Tuesday, September 3, 2019

Why Knowledge Management Failed Spectacularly

Taking a look back, many have blamed the failure of knowledge management (KM) on the lack of a solid program backed by top management. While these soft issues are normally common factors for failures, there was one primary reason that KM failed in mass. The big mistake was that the knowledge was organized around a taxonomy which was centrally controlled and unresponsive Today there is a combination of new knowledge approaches that will make KM a reality and likely to be backed by management.




The Problems with Taxonomies:

Taxonomies are rigid hierarchies that limit the kind of relations that a topic had to "parent-child" with minor exceptions for multiple inheritances.  This required an overseer that ended up being a bottleneck to organizing knowledge. This kept knowledge trapped from being adaptive in realtime and assumed someone had to manage knowledge acquisition. This taxonomy idea came from the classification of genus and species where it was easier to classify kinds of living things and there was no pressure to complete the task. Limited Taxonomies limit Knowledge Management and the early days leveraged them into dead-end streets.
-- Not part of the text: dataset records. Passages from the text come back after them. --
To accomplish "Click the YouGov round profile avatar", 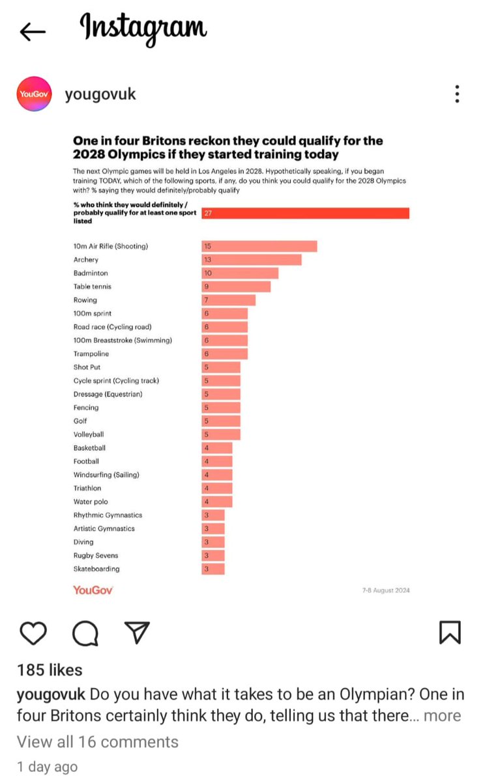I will click(34, 94).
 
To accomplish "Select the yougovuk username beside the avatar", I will click(100, 94).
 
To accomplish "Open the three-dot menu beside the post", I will click(457, 94).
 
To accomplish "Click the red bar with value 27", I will click(305, 213).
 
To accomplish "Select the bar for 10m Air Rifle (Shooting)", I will click(259, 246).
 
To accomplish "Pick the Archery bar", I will click(251, 260).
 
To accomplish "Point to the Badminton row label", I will click(91, 273).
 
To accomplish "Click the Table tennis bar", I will click(235, 286).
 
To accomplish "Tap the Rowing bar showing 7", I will click(228, 300).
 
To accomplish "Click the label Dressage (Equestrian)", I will click(108, 394).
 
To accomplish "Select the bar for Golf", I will click(220, 421).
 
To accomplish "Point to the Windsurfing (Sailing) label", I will click(106, 474).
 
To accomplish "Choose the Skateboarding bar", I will click(212, 569).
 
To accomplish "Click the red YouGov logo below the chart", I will click(93, 590).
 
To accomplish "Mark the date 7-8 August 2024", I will click(385, 590).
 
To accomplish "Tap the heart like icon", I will click(33, 632).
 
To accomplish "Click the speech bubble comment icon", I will click(85, 632).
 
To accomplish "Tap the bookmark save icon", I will click(450, 632).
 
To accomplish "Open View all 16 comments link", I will click(98, 741).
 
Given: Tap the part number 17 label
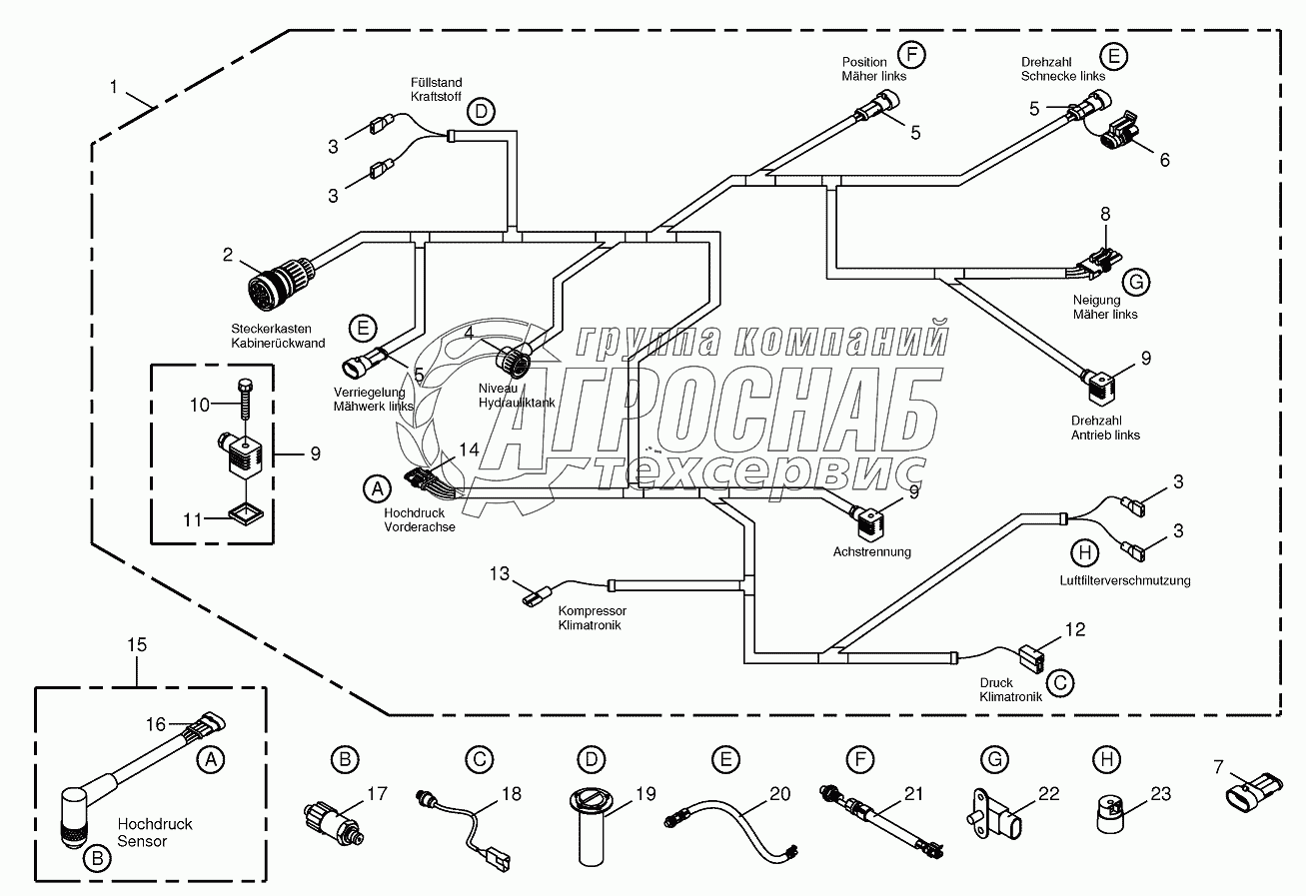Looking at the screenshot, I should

Opportunities with Ontologies:

Ontologies are easy to expand in that they support real-time change and can support a multitude of knowledge relationships to create a multitude of shapes. They can be reviewed later for accuracy and unnecessary redundancies. The use of flexible and fast ontologies combine well with AI in both learning and reasoning modes. Proven and general use ontologies can be easily combined with specific ontologies to solve both general and specific problem domains. Technology and humans alike can follow ontology paths with ease. In fact, ontologies can support taxonomies within themselves.


Net; Net: 

KM in the early generations got data, information, knowledge, and wisdom structures all wrong. No wonder top management backed away from it especially when it was failing early. Let's not throw out the baby with the bathwater and finally attack knowledge management with the help of AI in all its forms. Big Data is waiting on it and so are a goodly number of business outcomes.